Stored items
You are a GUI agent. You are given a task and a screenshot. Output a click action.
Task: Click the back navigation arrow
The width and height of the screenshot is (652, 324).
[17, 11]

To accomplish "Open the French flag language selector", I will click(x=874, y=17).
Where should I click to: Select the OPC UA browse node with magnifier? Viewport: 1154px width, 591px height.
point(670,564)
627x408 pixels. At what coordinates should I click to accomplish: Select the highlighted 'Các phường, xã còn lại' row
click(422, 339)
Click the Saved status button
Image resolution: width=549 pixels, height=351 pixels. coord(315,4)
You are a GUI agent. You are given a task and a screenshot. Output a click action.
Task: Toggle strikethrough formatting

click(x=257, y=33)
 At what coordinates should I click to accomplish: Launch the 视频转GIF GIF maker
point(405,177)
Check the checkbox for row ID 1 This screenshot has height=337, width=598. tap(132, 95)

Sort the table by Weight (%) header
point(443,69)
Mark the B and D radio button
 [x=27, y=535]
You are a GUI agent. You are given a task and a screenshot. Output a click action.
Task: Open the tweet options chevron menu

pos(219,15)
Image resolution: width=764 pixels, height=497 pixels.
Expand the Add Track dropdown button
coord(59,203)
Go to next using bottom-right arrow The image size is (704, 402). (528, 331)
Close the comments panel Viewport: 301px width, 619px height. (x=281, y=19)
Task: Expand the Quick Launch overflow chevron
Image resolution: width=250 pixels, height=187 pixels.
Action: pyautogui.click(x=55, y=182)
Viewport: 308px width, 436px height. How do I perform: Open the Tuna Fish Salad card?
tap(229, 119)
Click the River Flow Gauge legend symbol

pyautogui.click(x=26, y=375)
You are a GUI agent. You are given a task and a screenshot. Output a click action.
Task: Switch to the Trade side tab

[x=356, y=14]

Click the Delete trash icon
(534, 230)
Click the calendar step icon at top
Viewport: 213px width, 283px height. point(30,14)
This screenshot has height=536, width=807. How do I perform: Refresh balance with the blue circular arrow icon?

→ **WHAT YOU HAVE TO DO**
Using the records above, please retype only the run of lines from the line holding "Task: Switch to the Trade side tab" through the last line, both ends included.

→ **PROBLEM SOLUTION**
Task: Switch to the Trade side tab

[x=356, y=14]

Click the Delete trash icon
(534, 230)
Click the calendar step icon at top
Viewport: 213px width, 283px height. point(30,14)
This screenshot has height=536, width=807. How do I perform: Refresh balance with the blue circular arrow icon?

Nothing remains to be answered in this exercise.